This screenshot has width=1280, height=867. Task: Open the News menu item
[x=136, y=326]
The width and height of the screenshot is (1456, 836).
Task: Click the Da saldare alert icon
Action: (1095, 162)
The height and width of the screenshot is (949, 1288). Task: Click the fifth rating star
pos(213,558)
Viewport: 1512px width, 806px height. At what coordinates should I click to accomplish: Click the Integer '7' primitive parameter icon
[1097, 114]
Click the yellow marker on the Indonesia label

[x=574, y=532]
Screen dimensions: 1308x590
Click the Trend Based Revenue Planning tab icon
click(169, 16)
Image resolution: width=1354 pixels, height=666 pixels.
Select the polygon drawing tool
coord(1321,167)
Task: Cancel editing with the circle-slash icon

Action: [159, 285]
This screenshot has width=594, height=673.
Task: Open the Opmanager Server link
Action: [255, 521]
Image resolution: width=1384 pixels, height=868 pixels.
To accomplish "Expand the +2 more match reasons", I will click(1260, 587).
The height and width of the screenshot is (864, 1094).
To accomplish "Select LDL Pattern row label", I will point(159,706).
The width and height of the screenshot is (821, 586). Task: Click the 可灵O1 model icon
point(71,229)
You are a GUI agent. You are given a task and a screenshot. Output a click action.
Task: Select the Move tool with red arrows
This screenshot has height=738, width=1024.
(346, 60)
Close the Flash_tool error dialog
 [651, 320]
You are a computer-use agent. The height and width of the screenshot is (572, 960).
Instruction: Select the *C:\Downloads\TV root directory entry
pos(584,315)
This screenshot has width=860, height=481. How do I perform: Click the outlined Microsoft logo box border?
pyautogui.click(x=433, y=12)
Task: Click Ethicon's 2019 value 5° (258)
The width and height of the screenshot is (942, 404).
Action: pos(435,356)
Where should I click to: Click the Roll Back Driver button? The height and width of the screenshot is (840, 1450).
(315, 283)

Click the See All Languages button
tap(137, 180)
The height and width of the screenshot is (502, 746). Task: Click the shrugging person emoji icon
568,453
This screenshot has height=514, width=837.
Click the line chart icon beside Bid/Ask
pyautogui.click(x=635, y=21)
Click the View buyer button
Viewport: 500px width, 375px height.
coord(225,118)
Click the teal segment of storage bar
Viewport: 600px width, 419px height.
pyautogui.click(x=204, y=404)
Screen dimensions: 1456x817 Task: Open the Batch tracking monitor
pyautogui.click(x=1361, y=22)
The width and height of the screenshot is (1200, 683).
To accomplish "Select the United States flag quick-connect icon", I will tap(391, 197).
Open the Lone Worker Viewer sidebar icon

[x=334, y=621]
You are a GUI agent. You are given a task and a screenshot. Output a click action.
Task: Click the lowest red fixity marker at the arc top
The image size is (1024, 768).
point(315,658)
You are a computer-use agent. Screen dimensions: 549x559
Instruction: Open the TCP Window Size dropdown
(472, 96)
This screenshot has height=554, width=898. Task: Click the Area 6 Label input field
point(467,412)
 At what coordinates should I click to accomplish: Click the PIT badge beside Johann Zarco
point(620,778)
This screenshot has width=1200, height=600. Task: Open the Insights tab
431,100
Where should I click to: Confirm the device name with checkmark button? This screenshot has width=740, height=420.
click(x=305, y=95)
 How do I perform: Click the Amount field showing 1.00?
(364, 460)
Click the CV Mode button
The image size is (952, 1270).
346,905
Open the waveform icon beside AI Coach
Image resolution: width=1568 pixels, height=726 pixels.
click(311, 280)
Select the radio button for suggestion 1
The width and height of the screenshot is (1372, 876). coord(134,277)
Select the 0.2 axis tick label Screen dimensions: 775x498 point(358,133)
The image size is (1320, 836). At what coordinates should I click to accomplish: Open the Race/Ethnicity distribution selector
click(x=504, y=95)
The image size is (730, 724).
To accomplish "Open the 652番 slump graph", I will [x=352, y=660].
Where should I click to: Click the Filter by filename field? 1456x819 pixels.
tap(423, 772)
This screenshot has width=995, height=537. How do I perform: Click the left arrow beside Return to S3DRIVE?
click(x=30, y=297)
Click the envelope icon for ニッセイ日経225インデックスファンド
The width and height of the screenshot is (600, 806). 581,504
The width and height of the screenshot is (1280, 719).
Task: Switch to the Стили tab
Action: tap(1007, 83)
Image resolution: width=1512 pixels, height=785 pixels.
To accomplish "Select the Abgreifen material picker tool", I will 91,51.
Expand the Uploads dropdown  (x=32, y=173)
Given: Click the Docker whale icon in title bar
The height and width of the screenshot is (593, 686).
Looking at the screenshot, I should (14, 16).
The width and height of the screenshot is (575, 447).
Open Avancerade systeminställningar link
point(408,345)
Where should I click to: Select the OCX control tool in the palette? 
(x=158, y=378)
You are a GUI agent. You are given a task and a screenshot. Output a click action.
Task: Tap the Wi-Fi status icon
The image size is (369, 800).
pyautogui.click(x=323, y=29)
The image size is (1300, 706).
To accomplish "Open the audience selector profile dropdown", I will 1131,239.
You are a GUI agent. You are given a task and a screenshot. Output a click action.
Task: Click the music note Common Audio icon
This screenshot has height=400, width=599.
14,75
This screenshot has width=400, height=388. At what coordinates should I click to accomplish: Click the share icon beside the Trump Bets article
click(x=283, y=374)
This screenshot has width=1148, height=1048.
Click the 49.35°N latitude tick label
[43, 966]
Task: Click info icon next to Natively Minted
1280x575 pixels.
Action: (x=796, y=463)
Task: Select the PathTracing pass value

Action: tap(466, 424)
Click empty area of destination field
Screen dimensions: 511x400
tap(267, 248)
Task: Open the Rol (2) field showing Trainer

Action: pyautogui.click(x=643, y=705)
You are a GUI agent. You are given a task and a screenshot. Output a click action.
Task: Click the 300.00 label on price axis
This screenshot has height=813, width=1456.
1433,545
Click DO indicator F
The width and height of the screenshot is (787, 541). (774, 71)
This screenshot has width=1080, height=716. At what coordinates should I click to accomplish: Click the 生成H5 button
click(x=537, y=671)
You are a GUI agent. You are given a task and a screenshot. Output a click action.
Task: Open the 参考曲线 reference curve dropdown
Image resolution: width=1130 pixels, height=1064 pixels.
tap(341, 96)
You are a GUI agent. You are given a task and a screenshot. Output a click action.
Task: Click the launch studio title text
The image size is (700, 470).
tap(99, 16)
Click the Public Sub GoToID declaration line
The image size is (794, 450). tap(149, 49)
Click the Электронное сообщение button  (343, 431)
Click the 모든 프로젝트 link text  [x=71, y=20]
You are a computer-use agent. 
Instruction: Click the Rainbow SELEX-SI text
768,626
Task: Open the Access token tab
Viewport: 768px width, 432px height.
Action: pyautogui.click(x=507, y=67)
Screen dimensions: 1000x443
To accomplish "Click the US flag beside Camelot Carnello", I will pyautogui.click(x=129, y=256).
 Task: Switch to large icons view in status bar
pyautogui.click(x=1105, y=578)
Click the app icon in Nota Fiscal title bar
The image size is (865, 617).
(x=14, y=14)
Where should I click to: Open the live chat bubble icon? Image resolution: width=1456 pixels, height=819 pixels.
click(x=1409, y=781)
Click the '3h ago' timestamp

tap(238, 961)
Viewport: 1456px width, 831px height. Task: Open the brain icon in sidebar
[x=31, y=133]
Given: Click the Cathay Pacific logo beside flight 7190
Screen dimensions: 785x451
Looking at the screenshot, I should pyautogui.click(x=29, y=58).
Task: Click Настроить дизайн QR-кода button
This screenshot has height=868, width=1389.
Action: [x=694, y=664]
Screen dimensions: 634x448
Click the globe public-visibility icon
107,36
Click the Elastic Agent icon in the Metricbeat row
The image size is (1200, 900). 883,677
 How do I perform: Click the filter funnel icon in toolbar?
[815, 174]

◆ ◆ ◆ ◆

Work required
Print every one of the lines above again, word for word and in the same order, without changing a single character.

Exercise response
This screenshot has width=1280, height=867. Task: Open the News menu item
[x=136, y=326]
The width and height of the screenshot is (1456, 836).
Task: Click the Da saldare alert icon
Action: (1095, 162)
The height and width of the screenshot is (949, 1288). Task: Click the fifth rating star
pos(213,558)
Viewport: 1512px width, 806px height. At what coordinates should I click to accomplish: Click the Integer '7' primitive parameter icon
[1097, 114]
Click the yellow marker on the Indonesia label

[x=574, y=532]
Screen dimensions: 1308x590
Click the Trend Based Revenue Planning tab icon
click(169, 16)
Image resolution: width=1354 pixels, height=666 pixels.
Select the polygon drawing tool
coord(1321,167)
Task: Cancel editing with the circle-slash icon

Action: [159, 285]
This screenshot has width=594, height=673.
Task: Open the Opmanager Server link
Action: [255, 521]
Image resolution: width=1384 pixels, height=868 pixels.
To accomplish "Expand the +2 more match reasons", I will click(1260, 587).
The height and width of the screenshot is (864, 1094).
To accomplish "Select LDL Pattern row label", I will point(159,706).
The width and height of the screenshot is (821, 586). Task: Click the 可灵O1 model icon
point(71,229)
You are a GUI agent. You are given a task and a screenshot. Output a click action.
Task: Select the Move tool with red arrows
This screenshot has height=738, width=1024.
(346, 60)
Close the Flash_tool error dialog
 [651, 320]
You are a computer-use agent. The height and width of the screenshot is (572, 960).
Instruction: Select the *C:\Downloads\TV root directory entry
pos(584,315)
This screenshot has width=860, height=481. How do I perform: Click the outlined Microsoft logo box border?
pyautogui.click(x=433, y=12)
Task: Click Ethicon's 2019 value 5° (258)
The width and height of the screenshot is (942, 404).
Action: pos(435,356)
Where should I click to: Click the Roll Back Driver button? The height and width of the screenshot is (840, 1450).
(315, 283)

Click the See All Languages button
tap(137, 180)
The height and width of the screenshot is (502, 746). Task: Click the shrugging person emoji icon
568,453
This screenshot has height=514, width=837.
Click the line chart icon beside Bid/Ask
pyautogui.click(x=635, y=21)
Click the View buyer button
Viewport: 500px width, 375px height.
coord(225,118)
Click the teal segment of storage bar
Viewport: 600px width, 419px height.
pyautogui.click(x=204, y=404)
Screen dimensions: 1456x817 Task: Open the Batch tracking monitor
pyautogui.click(x=1361, y=22)
The width and height of the screenshot is (1200, 683).
To accomplish "Select the United States flag quick-connect icon", I will tap(391, 197).
Open the Lone Worker Viewer sidebar icon

[x=334, y=621]
You are a GUI agent. You are given a task and a screenshot. Output a click action.
Task: Click the lowest red fixity marker at the arc top
The image size is (1024, 768).
point(315,658)
You are a computer-use agent. Screen dimensions: 549x559
Instruction: Open the TCP Window Size dropdown
(472, 96)
This screenshot has height=554, width=898. Task: Click the Area 6 Label input field
point(467,412)
 At what coordinates should I click to accomplish: Click the PIT badge beside Johann Zarco
point(620,778)
This screenshot has width=1200, height=600. Task: Open the Insights tab
431,100
Where should I click to: Confirm the device name with checkmark button? This screenshot has width=740, height=420.
click(x=305, y=95)
 How do I perform: Click the Amount field showing 1.00?
(364, 460)
Click the CV Mode button
The image size is (952, 1270).
346,905
Open the waveform icon beside AI Coach
Image resolution: width=1568 pixels, height=726 pixels.
click(311, 280)
Select the radio button for suggestion 1
The width and height of the screenshot is (1372, 876). coord(134,277)
Select the 0.2 axis tick label Screen dimensions: 775x498 point(358,133)
The image size is (1320, 836). At what coordinates should I click to accomplish: Open the Race/Ethnicity distribution selector
click(x=504, y=95)
The image size is (730, 724).
To accomplish "Open the 652番 slump graph", I will [x=352, y=660].
Where should I click to: Click the Filter by filename field? 1456x819 pixels.
tap(423, 772)
This screenshot has width=995, height=537. How do I perform: Click the left arrow beside Return to S3DRIVE?
click(x=30, y=297)
Click the envelope icon for ニッセイ日経225インデックスファンド
The width and height of the screenshot is (600, 806). 581,504
The width and height of the screenshot is (1280, 719).
Task: Switch to the Стили tab
Action: tap(1007, 83)
Image resolution: width=1512 pixels, height=785 pixels.
To accomplish "Select the Abgreifen material picker tool", I will 91,51.
Expand the Uploads dropdown  (x=32, y=173)
Given: Click the Docker whale icon in title bar
The height and width of the screenshot is (593, 686).
Looking at the screenshot, I should (14, 16).
The width and height of the screenshot is (575, 447).
Open Avancerade systeminställningar link
point(408,345)
Where should I click to: Select the OCX control tool in the palette? 
(x=158, y=378)
You are a GUI agent. You are given a task and a screenshot. Output a click action.
Task: Tap the Wi-Fi status icon
The image size is (369, 800).
pyautogui.click(x=323, y=29)
The image size is (1300, 706).
To accomplish "Open the audience selector profile dropdown", I will 1131,239.
You are a GUI agent. You are given a task and a screenshot. Output a click action.
Task: Click the music note Common Audio icon
This screenshot has height=400, width=599.
14,75
This screenshot has width=400, height=388. At what coordinates should I click to accomplish: Click the share icon beside the Trump Bets article
click(x=283, y=374)
This screenshot has width=1148, height=1048.
Click the 49.35°N latitude tick label
[43, 966]
Task: Click info icon next to Natively Minted
1280x575 pixels.
Action: (x=796, y=463)
Task: Select the PathTracing pass value

Action: tap(466, 424)
Click empty area of destination field
Screen dimensions: 511x400
tap(267, 248)
Task: Open the Rol (2) field showing Trainer

Action: pyautogui.click(x=643, y=705)
You are a GUI agent. You are given a task and a screenshot. Output a click action.
Task: Click the 300.00 label on price axis
This screenshot has height=813, width=1456.
1433,545
Click DO indicator F
The width and height of the screenshot is (787, 541). (774, 71)
This screenshot has width=1080, height=716. At what coordinates should I click to accomplish: Click the 生成H5 button
click(x=537, y=671)
You are a GUI agent. You are given a task and a screenshot. Output a click action.
Task: Open the 参考曲线 reference curve dropdown
Image resolution: width=1130 pixels, height=1064 pixels.
tap(341, 96)
You are a GUI agent. You are given a task and a screenshot. Output a click action.
Task: Click the launch studio title text
The image size is (700, 470).
tap(99, 16)
Click the Public Sub GoToID declaration line
The image size is (794, 450). tap(149, 49)
Click the Электронное сообщение button  (343, 431)
Click the 모든 프로젝트 link text  [x=71, y=20]
You are a computer-use agent. 
Instruction: Click the Rainbow SELEX-SI text
768,626
Task: Open the Access token tab
Viewport: 768px width, 432px height.
Action: pyautogui.click(x=507, y=67)
Screen dimensions: 1000x443
To accomplish "Click the US flag beside Camelot Carnello", I will pyautogui.click(x=129, y=256).
 Task: Switch to large icons view in status bar
pyautogui.click(x=1105, y=578)
Click the app icon in Nota Fiscal title bar
The image size is (865, 617).
(x=14, y=14)
Where should I click to: Open the live chat bubble icon? Image resolution: width=1456 pixels, height=819 pixels.
click(x=1409, y=781)
Click the '3h ago' timestamp

tap(238, 961)
Viewport: 1456px width, 831px height. Task: Open the brain icon in sidebar
[x=31, y=133]
Given: Click the Cathay Pacific logo beside flight 7190
Screen dimensions: 785x451
Looking at the screenshot, I should pyautogui.click(x=29, y=58).
Task: Click Настроить дизайн QR-кода button
This screenshot has height=868, width=1389.
Action: [x=694, y=664]
Screen dimensions: 634x448
Click the globe public-visibility icon
107,36
Click the Elastic Agent icon in the Metricbeat row
The image size is (1200, 900). 883,677
 How do I perform: Click the filter funnel icon in toolbar?
[815, 174]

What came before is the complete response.